**À faire A**
D'après le texte sur le « made in France », combien de plus les consommateurs seraient-ils prêts à payer pour un produit français ?
**À faire B**
Poursuivez le texte sur le « made in France » en reprenant juste après sa dernière phrase.

**Texte à lire**
· · · ·

Peut-on faire confiance au “made in France” ?

espadrille_france_photo_carlos_lorenzoDe nombreux industriels vendent leurs produits sous l’appellation “France”, ou “Made in France”. Cependant, pour certains, cette dénomination travestit quelque peu la réalité.

Depuis quelques temps, on parle de “Greenwashing” quand, pour séduire le consommateur : certains produits arboraient faussement des qualités bio, naturelles, ou respectueuses de l’environnement.

Aujourd’hui, le même phénomène se produit, et on pourrait également parler de “Frenchwashing“, pour les produits faussement français.

Et en effet, les consommateurs réclament du “made in France” : ils seraient même prêts à payer “5 à 10%” de plus, pour faire un geste “citoyen, de soutien de l’industrie nationale”.

Par exemple, certaines marques valorisent une “création France”, ou “savoir-faire France” : c’est effectivement le cas, mais la production peut tout à fait se faire ailleurs.

· · · ·

**Données enregistrées**
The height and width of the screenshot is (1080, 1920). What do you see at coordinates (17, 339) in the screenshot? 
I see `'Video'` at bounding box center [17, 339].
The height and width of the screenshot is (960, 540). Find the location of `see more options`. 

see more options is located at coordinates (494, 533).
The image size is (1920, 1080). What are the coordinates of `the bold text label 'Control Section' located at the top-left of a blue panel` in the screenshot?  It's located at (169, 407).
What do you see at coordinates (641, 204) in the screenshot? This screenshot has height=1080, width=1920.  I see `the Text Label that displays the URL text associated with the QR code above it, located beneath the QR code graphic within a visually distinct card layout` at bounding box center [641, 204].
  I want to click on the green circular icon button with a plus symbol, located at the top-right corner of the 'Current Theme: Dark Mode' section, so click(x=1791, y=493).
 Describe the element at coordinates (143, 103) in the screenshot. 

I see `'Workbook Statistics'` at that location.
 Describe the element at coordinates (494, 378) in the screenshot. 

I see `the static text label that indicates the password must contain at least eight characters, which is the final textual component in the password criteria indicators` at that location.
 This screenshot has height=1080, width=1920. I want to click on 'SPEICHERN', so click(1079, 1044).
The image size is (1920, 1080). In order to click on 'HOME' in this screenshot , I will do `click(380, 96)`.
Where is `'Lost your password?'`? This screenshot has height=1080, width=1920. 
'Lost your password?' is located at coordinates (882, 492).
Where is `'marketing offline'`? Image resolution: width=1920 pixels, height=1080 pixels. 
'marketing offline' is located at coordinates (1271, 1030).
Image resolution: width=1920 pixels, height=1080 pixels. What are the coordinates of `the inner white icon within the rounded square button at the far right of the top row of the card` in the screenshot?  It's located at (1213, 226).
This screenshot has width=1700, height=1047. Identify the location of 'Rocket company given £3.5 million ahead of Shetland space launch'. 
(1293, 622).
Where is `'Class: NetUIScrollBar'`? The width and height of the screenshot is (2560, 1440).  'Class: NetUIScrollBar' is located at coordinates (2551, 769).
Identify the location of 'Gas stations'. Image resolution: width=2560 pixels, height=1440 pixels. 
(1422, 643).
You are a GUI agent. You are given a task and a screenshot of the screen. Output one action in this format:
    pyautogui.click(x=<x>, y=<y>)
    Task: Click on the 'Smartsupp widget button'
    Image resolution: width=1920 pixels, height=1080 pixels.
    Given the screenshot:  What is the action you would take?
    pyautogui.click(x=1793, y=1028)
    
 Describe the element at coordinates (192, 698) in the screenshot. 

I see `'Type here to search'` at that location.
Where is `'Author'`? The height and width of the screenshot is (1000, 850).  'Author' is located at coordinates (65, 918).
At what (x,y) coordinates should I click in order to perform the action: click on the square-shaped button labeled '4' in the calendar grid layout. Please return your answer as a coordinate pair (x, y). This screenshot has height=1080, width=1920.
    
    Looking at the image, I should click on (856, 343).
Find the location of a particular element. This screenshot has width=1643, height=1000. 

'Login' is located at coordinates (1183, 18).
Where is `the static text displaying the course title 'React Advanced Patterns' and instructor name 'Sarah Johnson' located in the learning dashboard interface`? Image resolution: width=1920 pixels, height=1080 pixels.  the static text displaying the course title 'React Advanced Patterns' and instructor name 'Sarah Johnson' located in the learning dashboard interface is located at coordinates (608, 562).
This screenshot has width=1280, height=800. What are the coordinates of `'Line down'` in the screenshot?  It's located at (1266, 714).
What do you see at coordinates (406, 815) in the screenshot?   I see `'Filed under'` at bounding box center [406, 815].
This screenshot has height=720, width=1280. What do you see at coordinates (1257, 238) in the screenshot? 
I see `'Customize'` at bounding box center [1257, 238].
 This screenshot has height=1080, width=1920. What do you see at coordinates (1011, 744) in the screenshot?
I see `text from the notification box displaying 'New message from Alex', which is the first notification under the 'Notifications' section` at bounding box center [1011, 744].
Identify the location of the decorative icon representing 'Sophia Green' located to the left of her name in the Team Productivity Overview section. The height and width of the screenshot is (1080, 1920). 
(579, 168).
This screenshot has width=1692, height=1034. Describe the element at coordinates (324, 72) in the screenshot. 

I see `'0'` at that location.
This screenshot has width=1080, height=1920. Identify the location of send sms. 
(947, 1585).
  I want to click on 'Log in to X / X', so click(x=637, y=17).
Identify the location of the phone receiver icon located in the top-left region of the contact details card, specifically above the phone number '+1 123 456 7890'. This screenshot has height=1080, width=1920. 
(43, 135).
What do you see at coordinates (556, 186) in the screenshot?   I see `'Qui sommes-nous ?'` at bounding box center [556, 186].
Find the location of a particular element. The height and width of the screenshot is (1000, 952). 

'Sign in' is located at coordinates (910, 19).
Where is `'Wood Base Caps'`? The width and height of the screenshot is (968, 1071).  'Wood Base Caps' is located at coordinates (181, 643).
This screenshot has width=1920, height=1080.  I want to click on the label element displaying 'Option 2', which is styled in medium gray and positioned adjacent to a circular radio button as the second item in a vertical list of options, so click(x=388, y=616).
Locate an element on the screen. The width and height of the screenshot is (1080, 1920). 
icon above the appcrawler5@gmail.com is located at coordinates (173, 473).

· · · ·

**Résultat A**
Ils seraient prêts à payer 5 à 10 % de plus.

**Résultat B**
Pour d’autres, l’utilisation de la marque d’un nom de terroir peut porter à confusion. Ce n’est pas parce qu’on s’appelle “Espadrille France” ou “Tradition des Vosges” que la production est française.

Ce flou vient également des règles d’attribution du “made in” : il désigne “le lieu où le produit acquiert sa caractéristique principale”, ce qui n’est pas très précis. Surtout que les marchandises sont très peu contrôlées. Et pour le “Label Origine France garantie”, il faut que 50% de la valeur ajoutée soit réalisée sur le sol national.

Le plus souvent, le “made in France” désigne en fait un produit qui aurait été… assemblé en France, mais qui peut être fabriqué n’importe où.